Ухов возбужденно, в большом количестве выделял из себя морщины и складки, увеличивался в размерах, словно внутри него шло бурное создание тканей, и их избыток извергался на поверхность лица.
– В новой экономике, которая, что там греха таить, бывает и грязной, и черной, и неопрятной… А как же иначе? Как первичный капитал наработать?.. В новой экономике важно иметь нравственное прикрытие, гуманитарную цель. В нашем фонде – это память об убиенных солдатах. Это нравственно и гуманно. А бизнес – это второе, невидимое миру занятие!
– Великолепно! – сказал Белосельцев. – Здравый смысл и одновременно романтика! Точный расчет и полет фантазии!
Ухов всматривался в Белосельцева. Морщины слабо трепетали, как загадочные органы жизни, с помощью которых усваивались и потреблялись рассеянные в пространстве энергии.
– Я тоже думал об одном проекте, но не с кем было поделиться. Казалось, меня могут не понять, осудить. Но вам сообщу.

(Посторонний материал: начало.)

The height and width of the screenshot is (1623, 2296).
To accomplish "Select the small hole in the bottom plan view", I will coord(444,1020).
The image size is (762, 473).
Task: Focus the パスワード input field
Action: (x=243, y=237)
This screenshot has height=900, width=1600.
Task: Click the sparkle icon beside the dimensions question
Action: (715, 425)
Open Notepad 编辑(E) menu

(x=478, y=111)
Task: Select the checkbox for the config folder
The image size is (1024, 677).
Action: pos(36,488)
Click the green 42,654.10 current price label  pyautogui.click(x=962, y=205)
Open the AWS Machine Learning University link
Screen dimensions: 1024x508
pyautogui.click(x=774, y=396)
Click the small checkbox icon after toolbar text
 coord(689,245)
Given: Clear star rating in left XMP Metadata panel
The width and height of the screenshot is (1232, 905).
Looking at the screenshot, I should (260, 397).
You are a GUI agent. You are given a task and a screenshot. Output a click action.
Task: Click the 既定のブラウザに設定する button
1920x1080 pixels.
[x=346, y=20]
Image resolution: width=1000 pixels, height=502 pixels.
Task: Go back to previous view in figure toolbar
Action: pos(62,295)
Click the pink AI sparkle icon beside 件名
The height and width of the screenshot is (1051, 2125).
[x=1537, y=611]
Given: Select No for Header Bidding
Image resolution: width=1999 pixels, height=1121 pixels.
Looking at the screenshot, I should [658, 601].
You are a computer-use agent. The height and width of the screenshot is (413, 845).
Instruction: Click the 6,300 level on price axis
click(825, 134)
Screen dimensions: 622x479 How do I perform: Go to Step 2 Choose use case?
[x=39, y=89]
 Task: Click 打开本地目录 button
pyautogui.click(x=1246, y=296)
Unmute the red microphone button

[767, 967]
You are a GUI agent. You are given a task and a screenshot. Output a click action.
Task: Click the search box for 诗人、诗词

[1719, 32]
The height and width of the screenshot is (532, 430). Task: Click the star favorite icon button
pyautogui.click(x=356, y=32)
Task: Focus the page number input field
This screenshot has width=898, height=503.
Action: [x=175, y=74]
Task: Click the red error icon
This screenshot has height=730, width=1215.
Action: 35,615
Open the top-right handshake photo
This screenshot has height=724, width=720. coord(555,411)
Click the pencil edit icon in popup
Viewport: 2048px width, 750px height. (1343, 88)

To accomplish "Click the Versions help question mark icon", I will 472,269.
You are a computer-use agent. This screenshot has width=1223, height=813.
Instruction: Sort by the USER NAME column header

– Что за проект? – ласково спросил Ухов.
– Путешествие по архипелагу ГУЛАГ! Туристический маршрут по местам заключений для иностранцев… Чем можно удивить чужеземца в России? Развалюхами-церквями? Убогими городами? Допотопной техникой? А вот ГУЛАГом удивим! Эта экзотика стоит денег. Я бы основал туристическое агентство. Вклад небольшой, а прибыль огромная!
– Это как же? – поощрял его Ухов, вываливая на лице складку за складкой, словно он весь перетекал наружу, выворачивался наизнанку, и скоро его модный летний костюм, дорогие запонки, часы на золотом браслете окажутся глубоко внутри, а на поверхности будут влажно пульсировать и блестеть слизистые оболочки и ткани с красно-синими ручьями дрожащих вен и артерий.
– Самых богатых, пресыщенных миллионеров – колесными пароходами и тюремными баржами по сибирским рекам – на Север! Пароходы «Ягода», «Ежов», «Берия»!
– Оригинально! – загорелся Ухов. – Они бы сели, поплыли. Я знаю их психологию.
– Сажать их не в каюты, а в камеры! Кормить баландой и пайкой. В камере – параша. В дверях – глазок. И конвоиров – погрубей и пожилистей!
– Они бы приняли эту игру! Фотографировались бы с конвоирами, в бушлатах, с номерными бирками.
– Где-нибудь в низовьях Оби или Лены выгрузить на берег, с овчарками, и этапом, по раскисшей дороге среди комарья. Мат, автоматчики, лай собак! Гнать их в лагерь километра два!